#### Assignment
Give back exactly the lines of the material below that start at the one holding "1314x739 pixels." and end at the last line, minus the pictures.

#### Extracted material
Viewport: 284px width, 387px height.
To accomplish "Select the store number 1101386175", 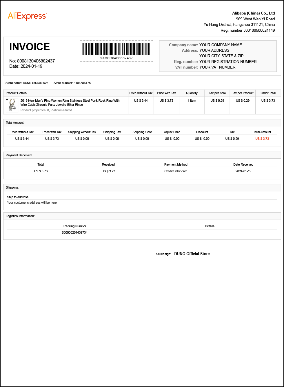I will [82, 83].
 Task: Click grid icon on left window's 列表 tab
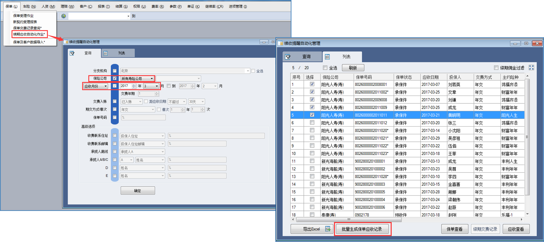[106, 53]
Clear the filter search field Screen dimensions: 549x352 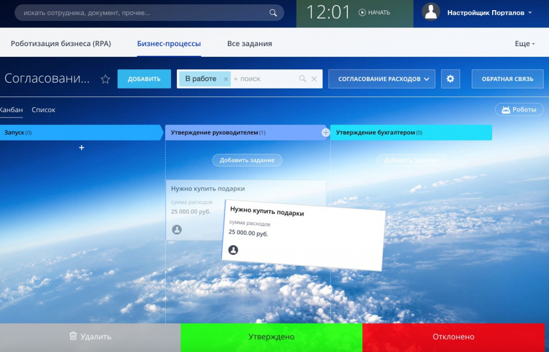tap(314, 79)
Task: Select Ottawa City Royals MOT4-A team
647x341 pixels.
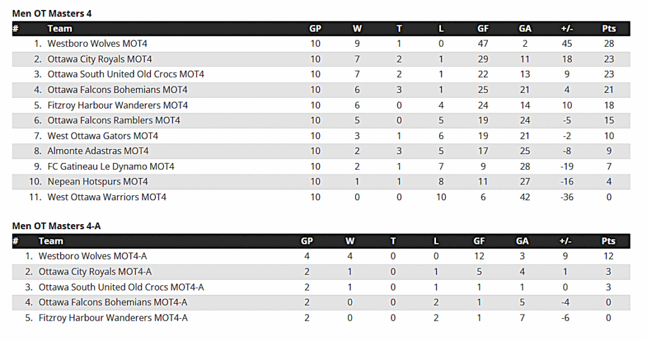Action: [x=95, y=272]
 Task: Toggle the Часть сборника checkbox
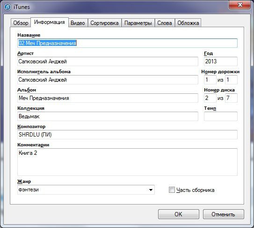click(172, 190)
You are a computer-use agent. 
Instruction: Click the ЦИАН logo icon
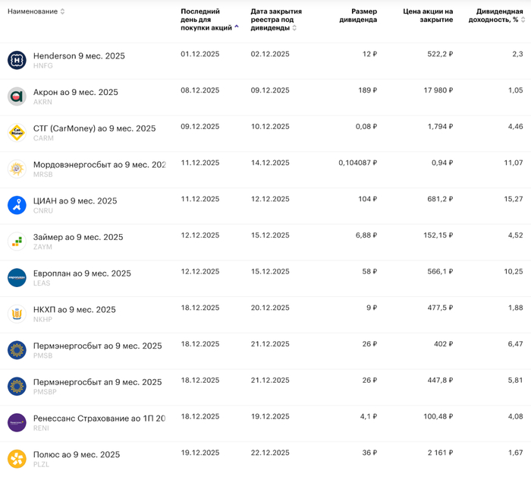point(17,205)
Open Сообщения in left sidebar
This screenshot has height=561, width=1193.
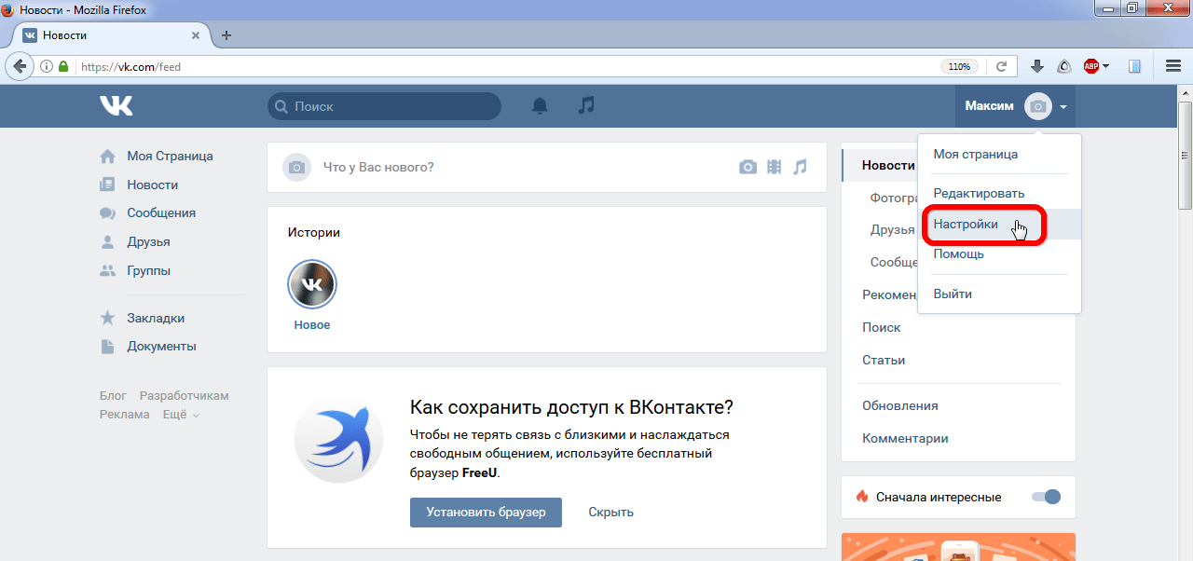click(x=161, y=212)
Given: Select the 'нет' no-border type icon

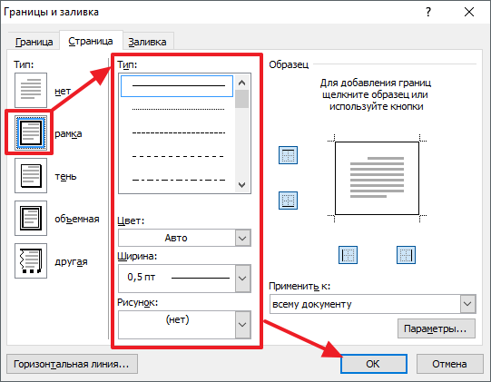Looking at the screenshot, I should 31,90.
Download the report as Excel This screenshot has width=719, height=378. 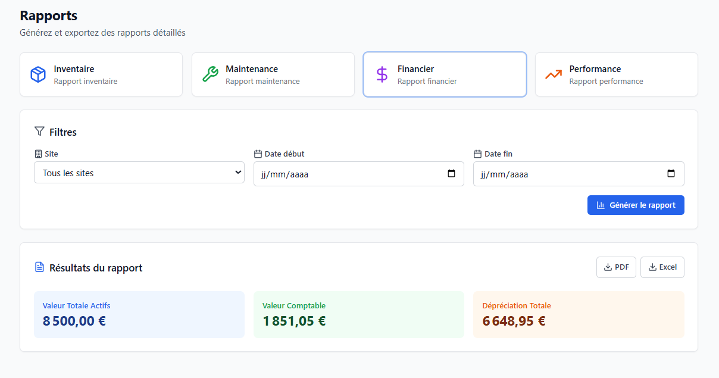pos(662,267)
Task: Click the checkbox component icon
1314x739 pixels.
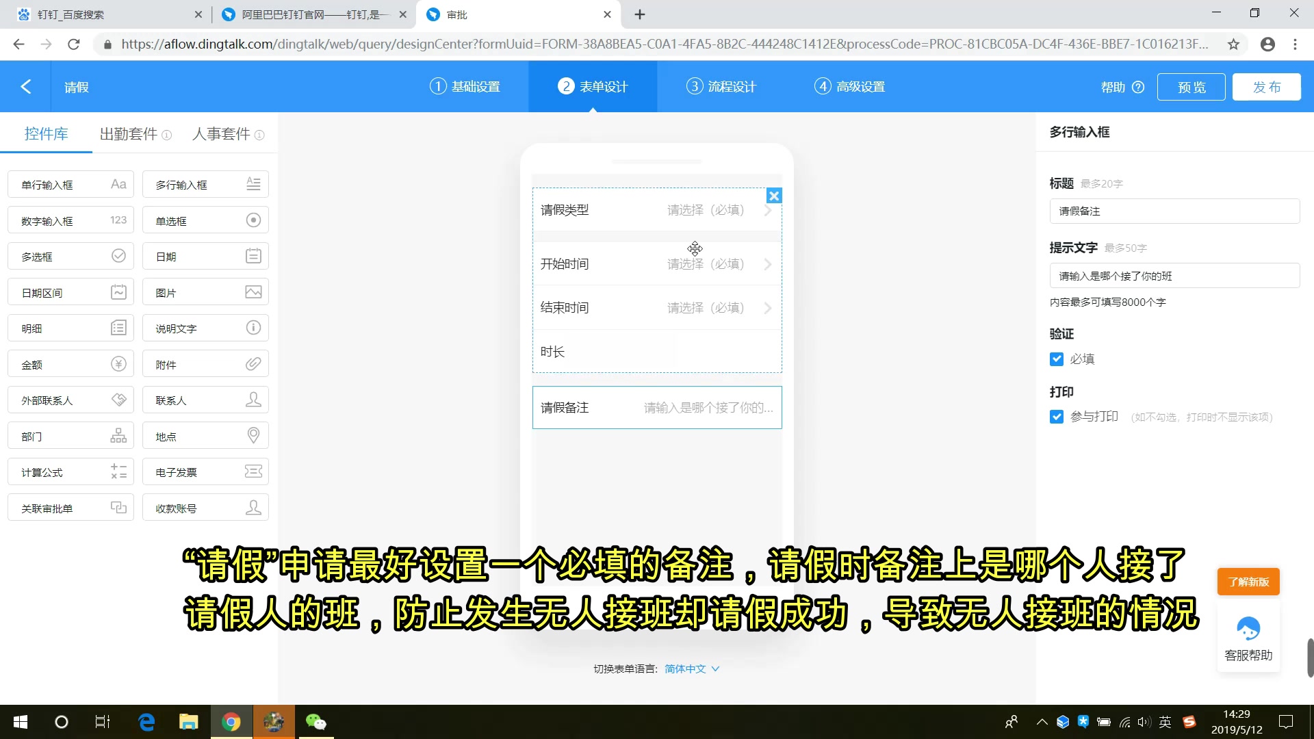Action: tap(118, 255)
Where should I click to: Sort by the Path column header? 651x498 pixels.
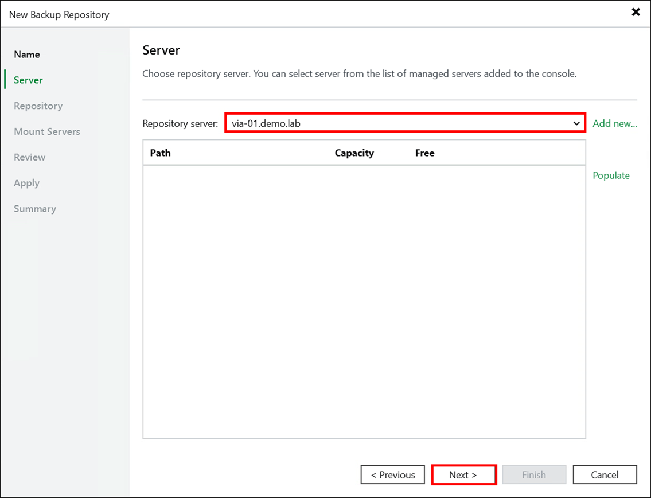160,153
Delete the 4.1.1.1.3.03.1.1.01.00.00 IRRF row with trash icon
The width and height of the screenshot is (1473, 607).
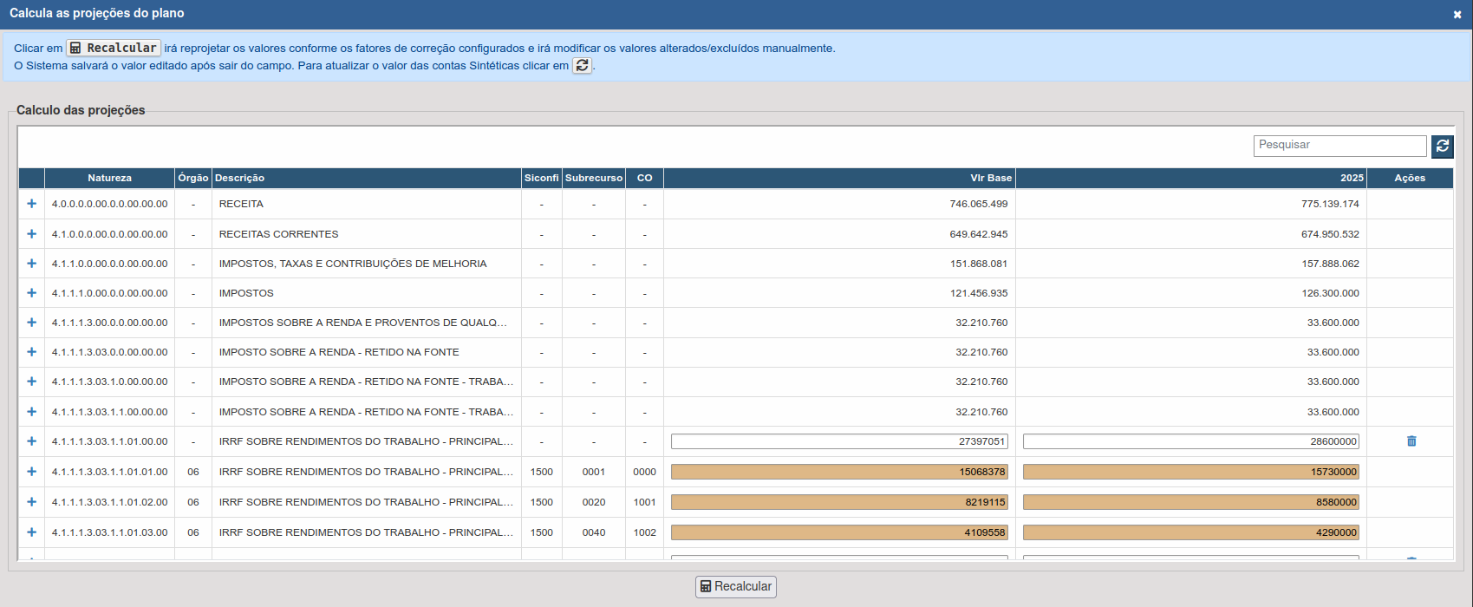point(1411,441)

#### The answer
1314x739 pixels.
Action: tap(118, 255)
Where should I click to: Sort by the Path column header? 651x498 pixels.
160,153
Delete the 4.1.1.1.3.03.1.1.01.00.00 IRRF row with trash icon
The width and height of the screenshot is (1473, 607).
point(1411,441)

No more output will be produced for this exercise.